## 課題
(a) 提示文に出てくる地名・寺院名・駅名のうち、現光寺以外のものをすべて挙げてください。
(b) 提示文の内容を2文で要約するとどうなりますか。
(c) 提示文の「江戸時代に再興された趣のある本堂」から「内部は非公開となっています。」までを、そのまま書き写して返してください。

## 提示文
---*---
現光寺は海住山寺の南東3kmほどの加茂町の町並みや恭仁京を見下ろす高台に立ち、開発が進む加茂駅周辺と比較すると、とても静かで落ち着いたところです。現在は無住のお寺ですが、以前から所縁のある海住山寺が管理しています。

本尊の十一面観音をはじめとする文化財が安置されている収蔵庫の拝観には10人以上での予約が必要ですが、春秋の特別公開期間中に限り予約不要で拝観することができます。

境内を散策する

境内は以下の通りです。

京都府木津川市 現光寺
出典:筆者作成

江戸時代に再興された趣のある本堂

京都府木津川市 現光寺

現光寺は無住ということもあって境内が荒れていた時期もあったようですが、現在は地元の方によって草が刈られるなど手入れが行き届いた綺麗な状態で管理されています。

京都府木津川市 現光寺

現光寺が再興された元禄十(1679)年に建立された入母屋造の本堂ですが、老朽化が激しいため内部は非公開となっています。

京都府木津川市 現光寺

本堂は方三間の簡素な造りのお堂であり、各面の中央間にのみ中備えとしてけんづかがあしらわれるなど装飾も最低限のものとなっています。
---*---
## データ
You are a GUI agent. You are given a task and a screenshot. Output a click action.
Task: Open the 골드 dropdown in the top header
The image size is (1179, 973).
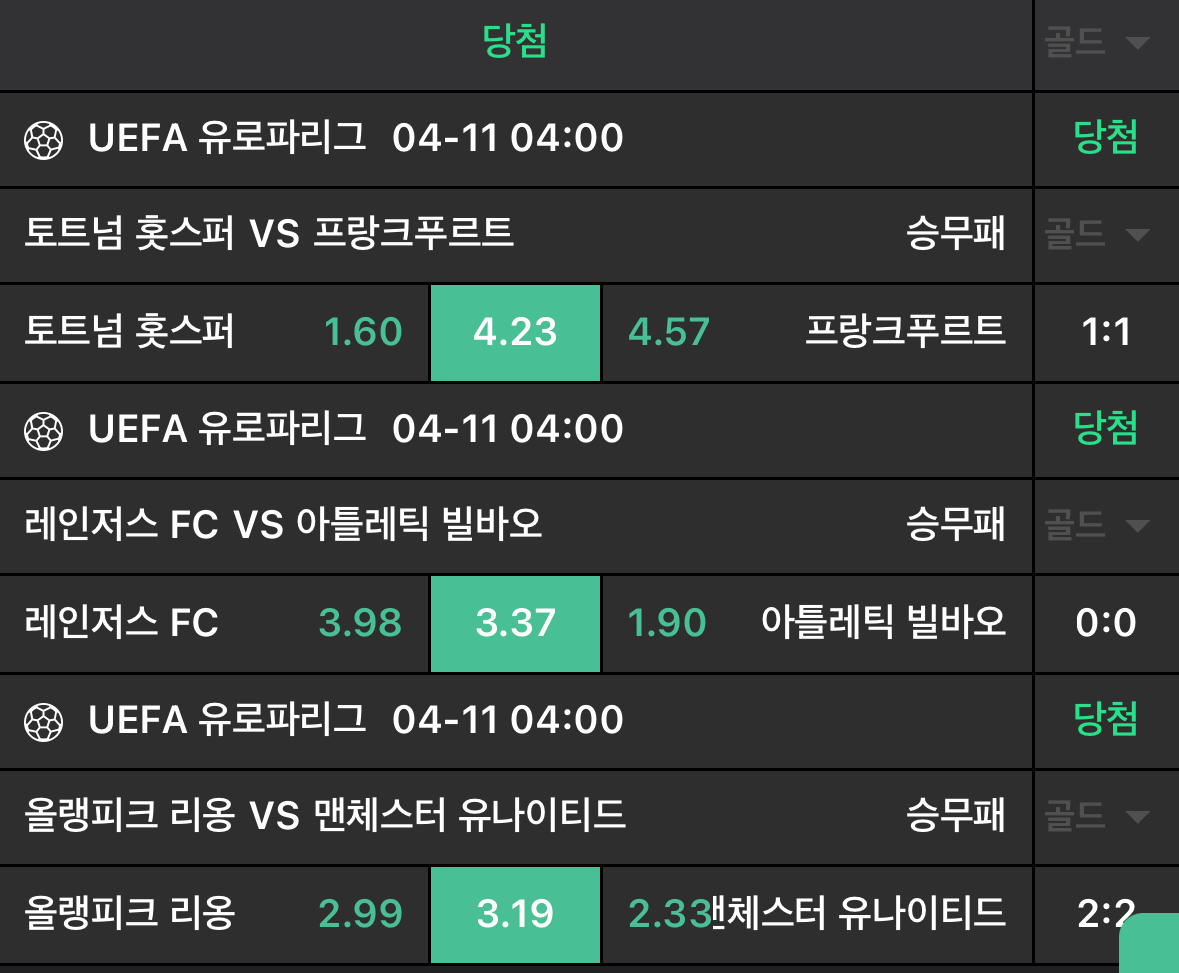1097,43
---*---
## 解答
(a) 海住山寺、加茂町、恭仁京、加茂駅、京都府木津川市

(b) 現光寺は加茂町の町並みや恭仁京を見下ろす高台に立つ静かな無住の寺で、海住山寺が管理しており、収蔵庫の拝観には10人以上での予約が必要ですが、春秋の特別公開期間中は予約なしで拝観できます。境内は地元の方の手入れで綺麗に保たれており、江戸時代に再興された方三間の簡素な入母屋造の本堂は、老朽化のため内部が非公開です。

(c)
江戸時代に再興された趣のある本堂

京都府木津川市 現光寺

現光寺は無住ということもあって境内が荒れていた時期もあったようですが、現在は地元の方によって草が刈られるなど手入れが行き届いた綺麗な状態で管理されています。

京都府木津川市 現光寺

現光寺が再興された元禄十(1679)年に建立された入母屋造の本堂ですが、老朽化が激しいため内部は非公開となっています。